The task:
Look below for the line that has "[option] (74, 142)". Set down the lines from there through the line that has "For every named target in this 862×2576", exactly as written.

● ● ● ● ●

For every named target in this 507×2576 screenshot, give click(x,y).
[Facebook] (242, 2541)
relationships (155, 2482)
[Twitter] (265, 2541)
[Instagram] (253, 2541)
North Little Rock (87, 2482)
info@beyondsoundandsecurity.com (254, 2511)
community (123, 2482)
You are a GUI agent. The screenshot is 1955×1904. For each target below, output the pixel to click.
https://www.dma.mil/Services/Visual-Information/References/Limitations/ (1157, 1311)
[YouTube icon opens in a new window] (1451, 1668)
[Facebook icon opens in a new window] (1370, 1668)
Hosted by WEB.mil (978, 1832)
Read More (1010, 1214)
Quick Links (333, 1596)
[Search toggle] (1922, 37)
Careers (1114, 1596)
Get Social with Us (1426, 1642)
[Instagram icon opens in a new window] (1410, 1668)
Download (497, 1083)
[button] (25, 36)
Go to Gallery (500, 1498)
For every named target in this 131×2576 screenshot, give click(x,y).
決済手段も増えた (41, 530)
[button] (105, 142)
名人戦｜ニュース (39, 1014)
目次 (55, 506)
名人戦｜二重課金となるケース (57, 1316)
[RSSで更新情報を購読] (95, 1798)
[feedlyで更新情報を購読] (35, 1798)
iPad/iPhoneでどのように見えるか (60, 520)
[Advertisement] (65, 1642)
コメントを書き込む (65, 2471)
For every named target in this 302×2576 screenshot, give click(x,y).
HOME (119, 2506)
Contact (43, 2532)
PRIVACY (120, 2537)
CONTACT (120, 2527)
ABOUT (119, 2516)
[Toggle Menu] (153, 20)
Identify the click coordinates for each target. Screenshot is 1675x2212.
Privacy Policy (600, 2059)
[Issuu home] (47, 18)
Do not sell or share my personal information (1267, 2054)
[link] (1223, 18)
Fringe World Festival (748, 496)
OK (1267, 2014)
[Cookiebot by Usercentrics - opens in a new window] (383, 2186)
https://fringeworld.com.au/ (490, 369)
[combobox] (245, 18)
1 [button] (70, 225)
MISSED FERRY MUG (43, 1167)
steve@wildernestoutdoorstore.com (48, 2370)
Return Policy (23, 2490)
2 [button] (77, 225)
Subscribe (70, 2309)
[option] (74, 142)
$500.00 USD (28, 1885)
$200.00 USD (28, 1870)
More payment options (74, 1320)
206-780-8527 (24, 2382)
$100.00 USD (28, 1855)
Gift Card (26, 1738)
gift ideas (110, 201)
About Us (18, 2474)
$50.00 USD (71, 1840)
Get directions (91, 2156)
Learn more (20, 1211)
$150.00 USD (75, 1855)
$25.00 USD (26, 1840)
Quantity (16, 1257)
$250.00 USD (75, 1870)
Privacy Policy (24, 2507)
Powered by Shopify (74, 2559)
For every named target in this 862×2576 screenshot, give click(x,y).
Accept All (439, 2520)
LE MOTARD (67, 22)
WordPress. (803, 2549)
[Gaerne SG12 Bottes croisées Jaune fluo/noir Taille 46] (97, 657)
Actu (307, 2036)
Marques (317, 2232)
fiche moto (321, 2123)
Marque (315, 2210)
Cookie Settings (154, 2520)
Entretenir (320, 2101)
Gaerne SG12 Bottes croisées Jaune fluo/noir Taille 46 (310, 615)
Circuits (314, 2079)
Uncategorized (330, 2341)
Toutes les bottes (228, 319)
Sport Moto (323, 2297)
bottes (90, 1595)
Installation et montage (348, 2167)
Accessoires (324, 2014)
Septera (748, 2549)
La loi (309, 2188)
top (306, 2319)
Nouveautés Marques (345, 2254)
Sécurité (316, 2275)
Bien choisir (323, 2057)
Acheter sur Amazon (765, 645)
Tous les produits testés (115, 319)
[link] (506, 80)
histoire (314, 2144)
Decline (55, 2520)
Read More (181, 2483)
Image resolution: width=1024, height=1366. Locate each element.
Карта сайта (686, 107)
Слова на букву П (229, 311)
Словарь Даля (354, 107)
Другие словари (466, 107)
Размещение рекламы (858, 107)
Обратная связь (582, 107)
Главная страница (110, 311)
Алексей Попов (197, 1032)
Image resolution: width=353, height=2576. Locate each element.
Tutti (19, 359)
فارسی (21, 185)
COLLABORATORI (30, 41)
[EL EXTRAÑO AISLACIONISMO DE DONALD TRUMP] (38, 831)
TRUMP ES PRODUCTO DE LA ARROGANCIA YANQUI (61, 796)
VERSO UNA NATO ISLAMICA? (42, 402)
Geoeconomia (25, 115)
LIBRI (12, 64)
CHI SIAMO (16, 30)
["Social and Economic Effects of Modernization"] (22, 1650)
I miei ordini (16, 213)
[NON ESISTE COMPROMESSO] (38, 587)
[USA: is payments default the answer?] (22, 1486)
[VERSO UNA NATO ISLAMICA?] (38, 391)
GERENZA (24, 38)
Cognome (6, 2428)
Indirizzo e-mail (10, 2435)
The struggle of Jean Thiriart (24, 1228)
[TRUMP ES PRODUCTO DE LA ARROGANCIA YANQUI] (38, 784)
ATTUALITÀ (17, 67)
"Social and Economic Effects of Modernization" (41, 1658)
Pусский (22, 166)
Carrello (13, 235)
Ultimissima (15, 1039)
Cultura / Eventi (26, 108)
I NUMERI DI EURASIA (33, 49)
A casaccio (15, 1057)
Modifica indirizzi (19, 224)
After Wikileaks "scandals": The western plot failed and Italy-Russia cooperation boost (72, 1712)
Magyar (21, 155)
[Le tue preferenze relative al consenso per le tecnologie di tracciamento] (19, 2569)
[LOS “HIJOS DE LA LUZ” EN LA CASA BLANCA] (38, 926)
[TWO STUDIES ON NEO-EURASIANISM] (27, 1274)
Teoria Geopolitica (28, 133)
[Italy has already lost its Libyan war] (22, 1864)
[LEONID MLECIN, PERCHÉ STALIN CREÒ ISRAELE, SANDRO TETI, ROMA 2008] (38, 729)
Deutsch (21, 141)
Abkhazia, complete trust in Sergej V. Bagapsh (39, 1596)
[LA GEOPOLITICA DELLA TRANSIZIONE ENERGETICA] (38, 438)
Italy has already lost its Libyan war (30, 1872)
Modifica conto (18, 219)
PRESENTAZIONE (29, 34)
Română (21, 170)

● ● ● ● ●

Answer to this problem:
[option] (74, 142)
$500.00 USD (28, 1885)
$200.00 USD (28, 1870)
More payment options (74, 1320)
206-780-8527 (24, 2382)
$100.00 USD (28, 1855)
Gift Card (26, 1738)
gift ideas (110, 201)
About Us (18, 2474)
$50.00 USD (71, 1840)
Get directions (91, 2156)
Learn more (20, 1211)
$150.00 USD (75, 1855)
$25.00 USD (26, 1840)
Quantity (16, 1257)
$250.00 USD (75, 1870)
Privacy Policy (24, 2507)
Powered by Shopify (74, 2559)
For every named target in this 862×2576 screenshot, give click(x,y).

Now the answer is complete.